TWI Industrial Member Report Summary 681/1999
S M I Birch
Background
The use of laser welding for steel plates in excess of 10mm in thickness is attractive in offering high joint completion rates. Other advantages of laser welding include reduced distortion during welding, easier automation and mechanisation and low hydrogen level. In steels, however, welding speed is limited by weld metal solidification cracking which occurs as a result of the typically deep, narrow profile of laser welds.
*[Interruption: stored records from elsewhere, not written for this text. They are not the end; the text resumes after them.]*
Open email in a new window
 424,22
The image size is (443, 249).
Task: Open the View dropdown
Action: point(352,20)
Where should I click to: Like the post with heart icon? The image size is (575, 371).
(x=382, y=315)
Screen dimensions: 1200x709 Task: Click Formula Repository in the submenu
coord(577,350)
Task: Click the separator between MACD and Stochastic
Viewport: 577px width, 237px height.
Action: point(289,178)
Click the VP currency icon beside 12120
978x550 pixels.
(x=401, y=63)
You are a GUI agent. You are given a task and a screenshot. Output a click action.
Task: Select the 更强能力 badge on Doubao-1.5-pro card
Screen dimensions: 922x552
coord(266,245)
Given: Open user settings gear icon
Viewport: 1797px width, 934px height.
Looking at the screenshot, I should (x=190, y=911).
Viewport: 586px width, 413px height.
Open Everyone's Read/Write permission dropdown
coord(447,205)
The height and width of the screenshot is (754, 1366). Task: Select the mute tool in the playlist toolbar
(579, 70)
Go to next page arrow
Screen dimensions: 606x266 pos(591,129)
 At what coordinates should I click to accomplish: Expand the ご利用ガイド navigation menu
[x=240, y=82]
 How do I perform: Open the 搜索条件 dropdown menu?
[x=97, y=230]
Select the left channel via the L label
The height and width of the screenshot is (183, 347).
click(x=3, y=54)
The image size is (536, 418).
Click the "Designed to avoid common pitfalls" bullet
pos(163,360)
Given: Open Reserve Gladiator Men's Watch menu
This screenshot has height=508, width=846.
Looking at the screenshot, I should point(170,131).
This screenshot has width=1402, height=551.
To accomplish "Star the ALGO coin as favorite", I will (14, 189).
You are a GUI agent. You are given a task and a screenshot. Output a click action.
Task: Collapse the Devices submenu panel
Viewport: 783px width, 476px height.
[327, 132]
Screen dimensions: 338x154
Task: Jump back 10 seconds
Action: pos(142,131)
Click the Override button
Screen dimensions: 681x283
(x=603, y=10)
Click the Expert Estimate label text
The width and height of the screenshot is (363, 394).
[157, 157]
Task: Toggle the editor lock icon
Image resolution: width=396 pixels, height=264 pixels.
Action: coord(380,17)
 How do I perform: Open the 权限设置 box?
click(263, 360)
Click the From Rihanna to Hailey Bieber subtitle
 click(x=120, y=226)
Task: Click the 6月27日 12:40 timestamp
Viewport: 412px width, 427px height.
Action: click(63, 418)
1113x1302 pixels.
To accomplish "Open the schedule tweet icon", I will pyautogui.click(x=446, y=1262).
It has been found, in earlier work at TWI, that the solidification cracking tendency strongly decreased in steels with carbon contents of 0.09-0.16%, as carbon content increased [1]. It was suggested that this was related to the solidification temperature range which decreases with C content over the range studied. An implication of this is that as the carbon content increases above this range, and the solidification temperature range increases again, the cracking susceptibility will increase. It was also indicated in the previous work that increasing sulphur content increases the cracking tendency.
The aim of the present study was to examine the effects on cracking susceptibility of higher carbon contents and also of changes in the welding speed.
Objectives
- To extend the compositional cracking index, developed in the previous work, by incorporating steels with higher carbon contents than previously considered.
- To quantify the effect of the welding speed on the risk of solidification cracking in fully penetrating weld beads.